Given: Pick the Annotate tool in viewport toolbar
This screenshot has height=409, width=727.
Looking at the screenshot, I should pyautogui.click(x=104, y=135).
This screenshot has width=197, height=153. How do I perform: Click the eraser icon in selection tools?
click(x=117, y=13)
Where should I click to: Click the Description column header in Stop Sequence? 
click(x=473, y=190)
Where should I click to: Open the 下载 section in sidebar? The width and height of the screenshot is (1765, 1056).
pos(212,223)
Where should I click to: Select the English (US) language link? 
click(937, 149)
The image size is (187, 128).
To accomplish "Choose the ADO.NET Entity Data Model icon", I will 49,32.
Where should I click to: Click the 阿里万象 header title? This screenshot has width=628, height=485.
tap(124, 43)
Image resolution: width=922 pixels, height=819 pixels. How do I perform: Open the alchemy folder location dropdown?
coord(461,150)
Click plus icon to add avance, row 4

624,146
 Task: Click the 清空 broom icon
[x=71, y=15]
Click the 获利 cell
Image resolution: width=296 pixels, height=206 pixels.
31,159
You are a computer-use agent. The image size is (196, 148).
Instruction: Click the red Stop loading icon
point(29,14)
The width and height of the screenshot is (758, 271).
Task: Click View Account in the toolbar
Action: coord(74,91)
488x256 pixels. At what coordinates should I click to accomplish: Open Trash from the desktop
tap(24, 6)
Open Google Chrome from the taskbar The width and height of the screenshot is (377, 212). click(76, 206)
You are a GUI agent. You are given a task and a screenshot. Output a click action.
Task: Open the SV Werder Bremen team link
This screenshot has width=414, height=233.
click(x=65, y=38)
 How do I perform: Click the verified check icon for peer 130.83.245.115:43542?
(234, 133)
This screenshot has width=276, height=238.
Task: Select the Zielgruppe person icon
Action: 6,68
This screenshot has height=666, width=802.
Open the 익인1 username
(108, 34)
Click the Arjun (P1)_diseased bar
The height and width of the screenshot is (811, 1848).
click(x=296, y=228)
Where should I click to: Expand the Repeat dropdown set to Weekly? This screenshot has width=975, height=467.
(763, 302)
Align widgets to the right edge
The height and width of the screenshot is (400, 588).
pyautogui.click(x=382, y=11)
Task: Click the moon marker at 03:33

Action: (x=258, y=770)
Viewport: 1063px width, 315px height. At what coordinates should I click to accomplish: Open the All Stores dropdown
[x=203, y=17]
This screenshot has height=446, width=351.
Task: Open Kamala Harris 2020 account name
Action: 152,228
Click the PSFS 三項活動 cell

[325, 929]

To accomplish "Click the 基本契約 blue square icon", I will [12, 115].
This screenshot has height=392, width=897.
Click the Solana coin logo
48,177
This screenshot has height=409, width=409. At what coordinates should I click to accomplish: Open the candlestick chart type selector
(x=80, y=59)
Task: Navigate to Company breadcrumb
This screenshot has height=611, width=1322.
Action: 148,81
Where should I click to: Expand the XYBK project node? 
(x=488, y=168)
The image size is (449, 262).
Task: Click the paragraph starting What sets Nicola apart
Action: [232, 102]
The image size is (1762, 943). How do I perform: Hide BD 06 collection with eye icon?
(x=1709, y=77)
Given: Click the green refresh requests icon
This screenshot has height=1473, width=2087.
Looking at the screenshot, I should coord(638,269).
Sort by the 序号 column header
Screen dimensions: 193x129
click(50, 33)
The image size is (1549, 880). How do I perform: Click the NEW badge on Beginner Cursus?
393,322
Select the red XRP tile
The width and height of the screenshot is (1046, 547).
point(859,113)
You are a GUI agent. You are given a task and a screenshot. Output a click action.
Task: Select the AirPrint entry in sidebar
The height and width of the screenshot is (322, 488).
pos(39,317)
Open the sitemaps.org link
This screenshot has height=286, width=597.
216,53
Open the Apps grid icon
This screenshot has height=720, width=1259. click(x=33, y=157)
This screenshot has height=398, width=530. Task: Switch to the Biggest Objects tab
.....
EXERCISE INSTRUCTIONS: Reproduce the records from the line with "The image size is (1549, 880)." through the last line of the records, inclusive, swapping "AirPrint" for "Bluetooth" and leaving everything else the same.

RESPONSE TO THE EXERCISE:
The image size is (1549, 880). How do I perform: Click the NEW badge on Beginner Cursus?
393,322
Select the red XRP tile
The width and height of the screenshot is (1046, 547).
point(859,113)
You are a GUI agent. You are given a task and a screenshot. Output a click action.
Task: Select the Bluetooth entry in sidebar
The height and width of the screenshot is (322, 488).
pos(39,317)
Open the sitemaps.org link
This screenshot has height=286, width=597.
216,53
Open the Apps grid icon
This screenshot has height=720, width=1259. click(x=33, y=157)
This screenshot has height=398, width=530. Task: Switch to the Biggest Objects tab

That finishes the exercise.